Under the Engineering organization, capacity is distributed between the Development team and the QA team in a in a 1:4 ratio. So Development gets 120 GB, and 480 GB is assigned to QA.
Now consider the following timeline of events:
Initially, the entire "engineering" queue is free with no applications running, while the "support" and "marketing" queues are utilizing their full capacities.
Users Sid and Hitesh first submit applications to the "development" leaf queue. Their applications are elastic and can run with either all of the resources available in the cluster, or with a subset of cluster resources (depending upon the state of the resource-usage).
Even though the "development" queue is allocated 120 GB, Sid and Hitesh are each allowed to occupy 120 GB, for a total of 240 GB.
This can happen despite the fact that the "development" queue is configured to be run with a capacity of 120 GB. Capacity Scheduler allows elastic sharing of cluster resources for better utilization of available cluster resources. Since there are no other users in the "engineering" queue, Sid and Hitesh are allowed to use the available free resources.
Next, users Jian, Zhijie and Xuan submit more applications to the "development" leaf queue. Even though each is restricted to 120 GB, the overall used capacity in the queue becomes 600 GB -- essentially taking over all of the resources allocated to the "qa" leaf queue.
User Gupta now submits an application to the "qa" queue. With no free resources available in the cluster, his application must wait.
Given that the "development" queue is utilizing all of the available cluster resources, Gupta may or may not be able to immediately get back the guaranteed capacity of his "qa" queue -- depending upon whether or not preemption is enabled.
As the applications of Sid, Hitesh, Jian, Zhijie, and Xuan finish running and resources become available, the newly available Containers will be allocated to Gupta’s application.
This will continue until the cluster stabilizes at the intended 1:4 resource usage ratio for the "development" and "qa" queues.

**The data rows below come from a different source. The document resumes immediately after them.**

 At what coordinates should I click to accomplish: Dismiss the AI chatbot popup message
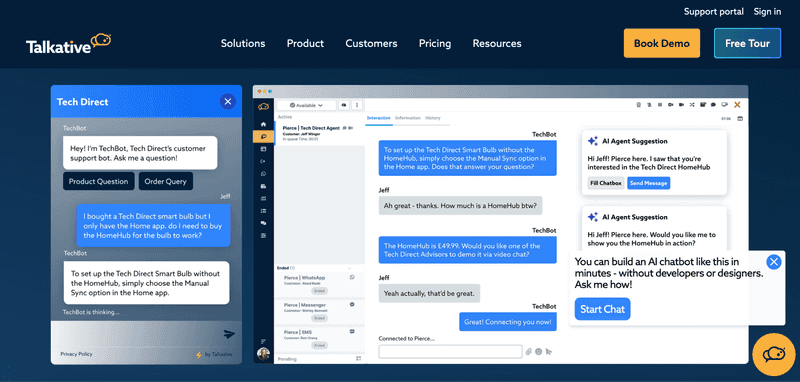[774, 262]
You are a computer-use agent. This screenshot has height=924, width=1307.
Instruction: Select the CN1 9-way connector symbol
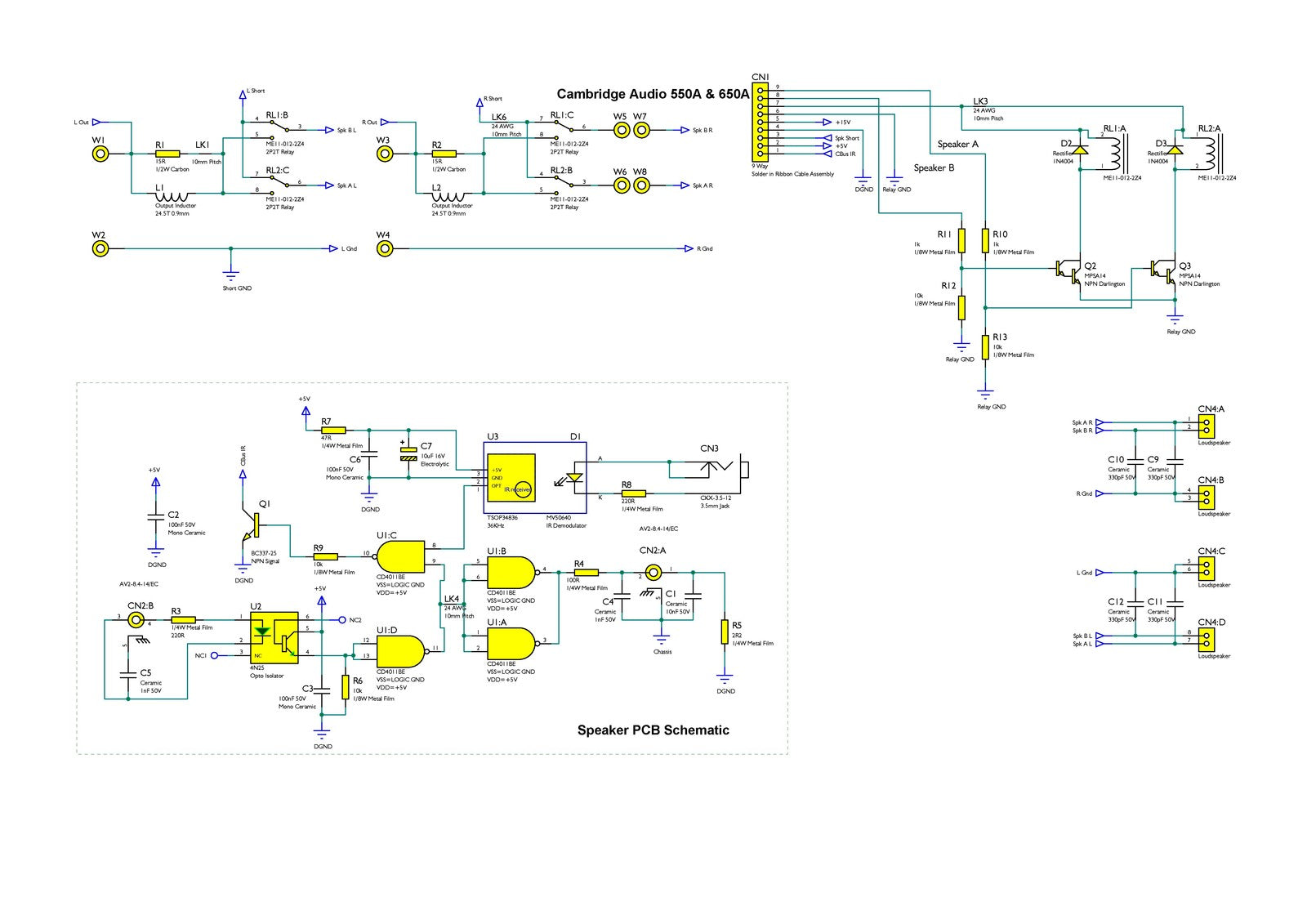click(760, 122)

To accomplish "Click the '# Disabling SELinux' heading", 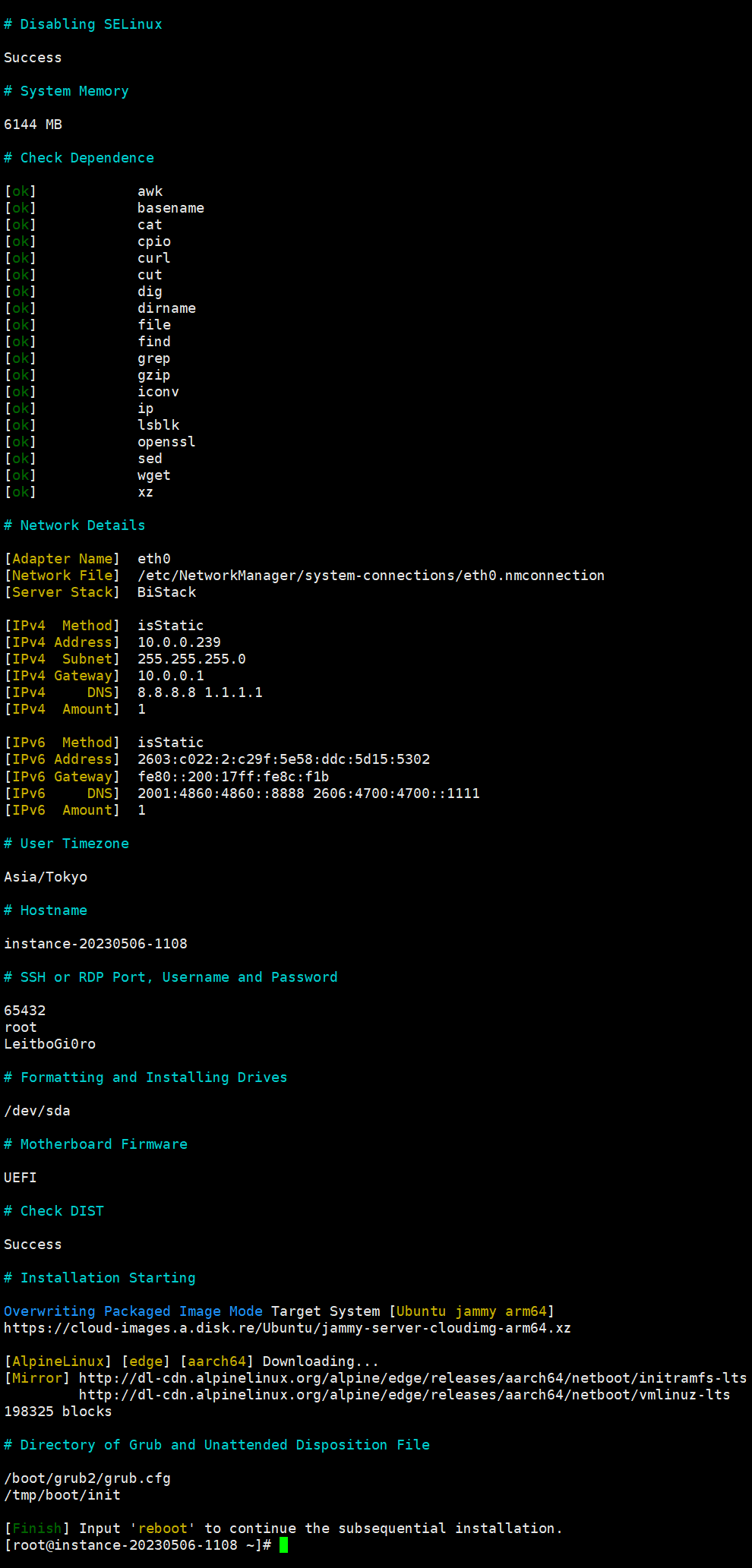I will coord(83,24).
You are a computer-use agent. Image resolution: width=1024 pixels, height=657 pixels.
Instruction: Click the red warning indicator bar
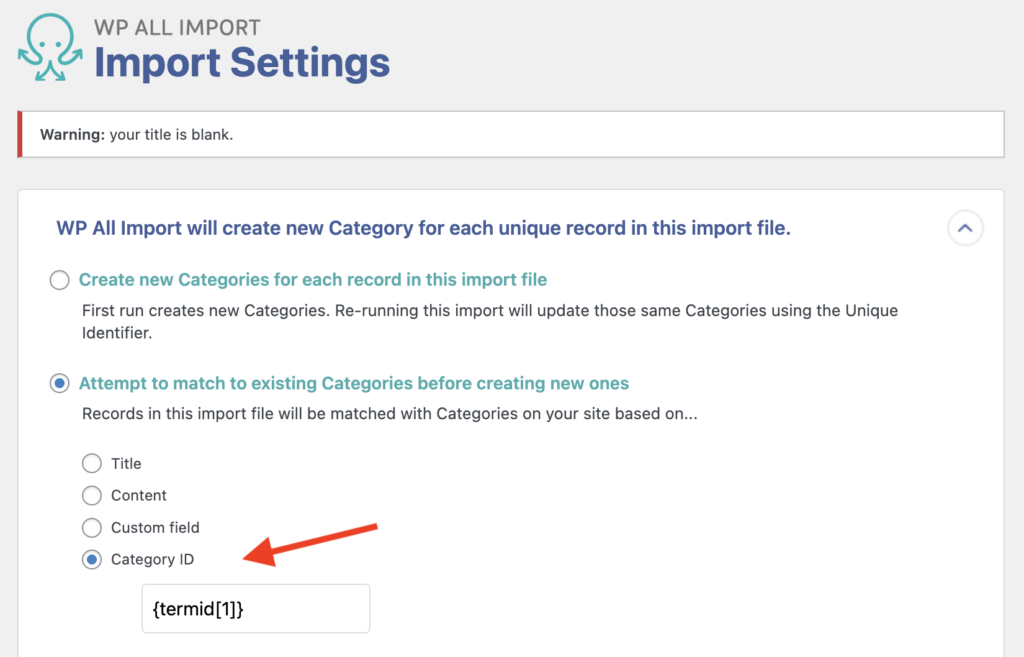(x=18, y=133)
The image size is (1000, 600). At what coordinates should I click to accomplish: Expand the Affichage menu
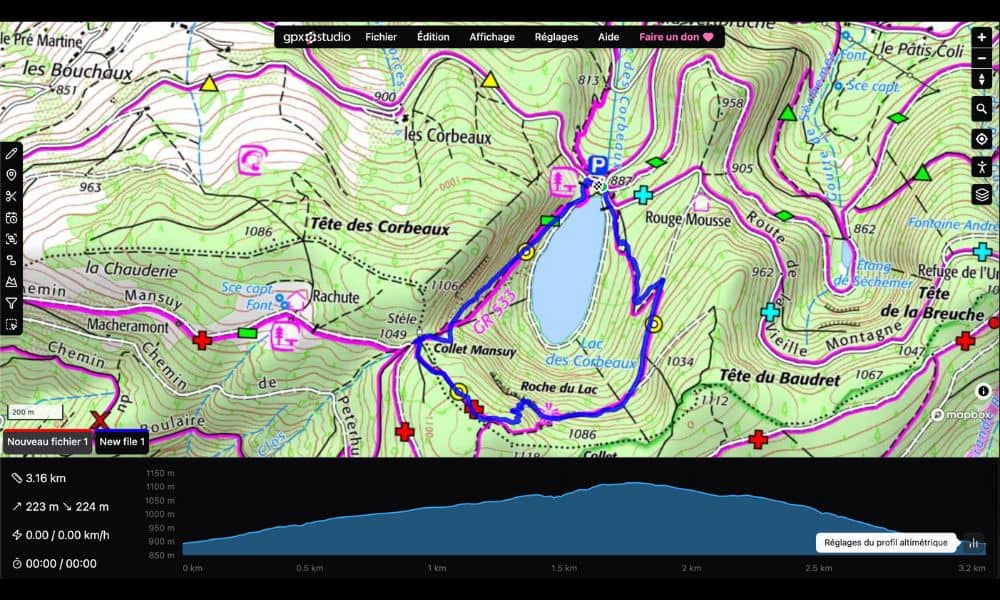(x=492, y=37)
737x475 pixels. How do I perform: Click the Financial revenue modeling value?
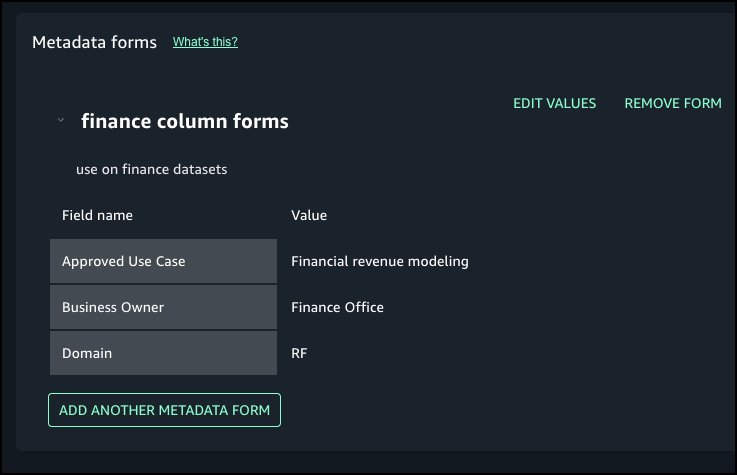(379, 261)
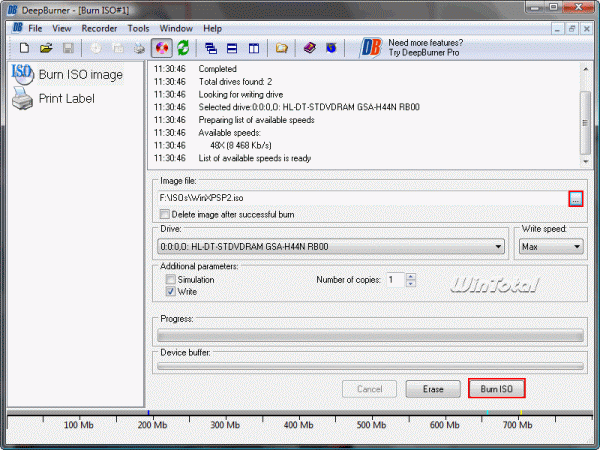Open the Recorder menu
This screenshot has height=450, width=600.
click(99, 29)
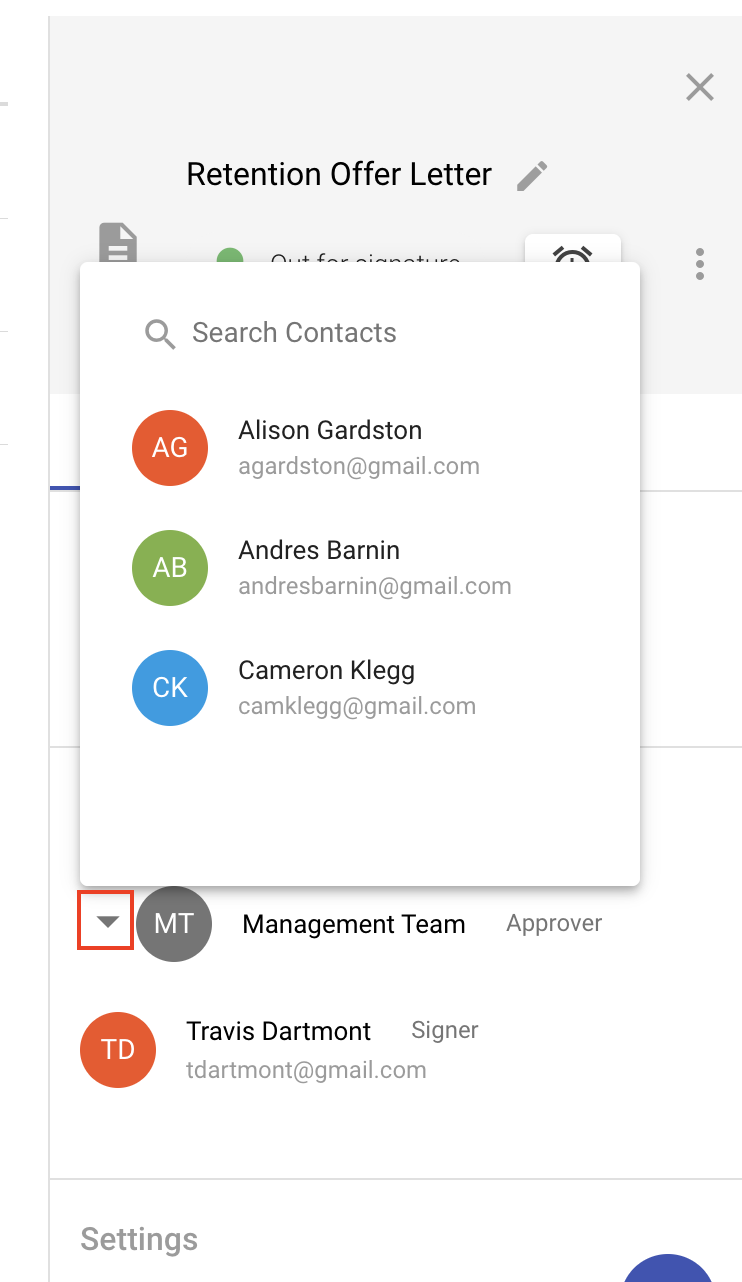
Task: Click the magnifier icon beside Search Contacts
Action: [160, 333]
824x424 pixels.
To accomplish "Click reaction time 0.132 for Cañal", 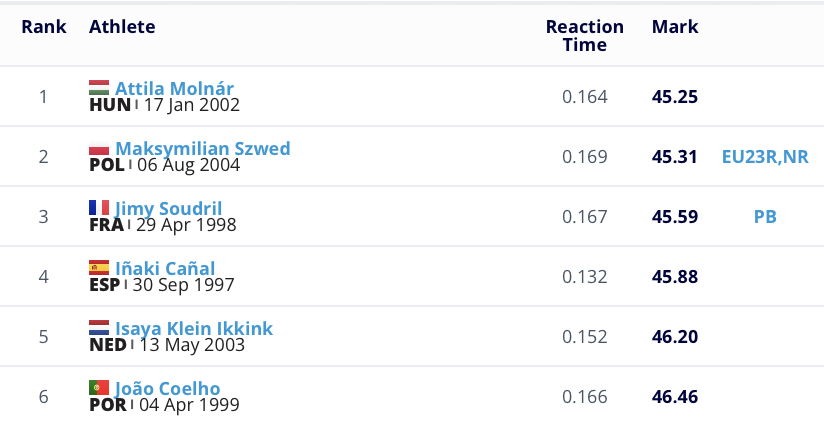I will (584, 276).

From this example, you can see that it is possible for abusive users to submit applications continuously, and thereby lock out other queues from resource allocation until Containers finish running or get preempted. To avoid this scenario, Capacity Scheduler supports limits on the elastic growth of any queue. For example, to restrict the "development" queue from monopolizing the "engineering" queue capacity, an administrator can set a the maximum- capacity property:
Property:
yarn.scheduler.capacity.root.engineering.development.maximum-capacity
Value: 40
Once this is set, users of the "development" queue can still go beyond their capacity of 120 GB, but they will not be allocated any more than 40% of the "engineering" parent queue's capacity (i.e., 40% of 600 GB = 240 GB).
The capacity and maximum-capacity properties can be used to control sharing and elasticity across the organizations and sub-organizations utilizing a YARN cluster. Administrators should balance these properties to avoid strict limits that result in a loss of utilization, and to avoid excessive cross-organization sharing.
Capacity and maximum capacity settings can be dynamically changed at run-time using yarn rmadmin -refreshQueues
.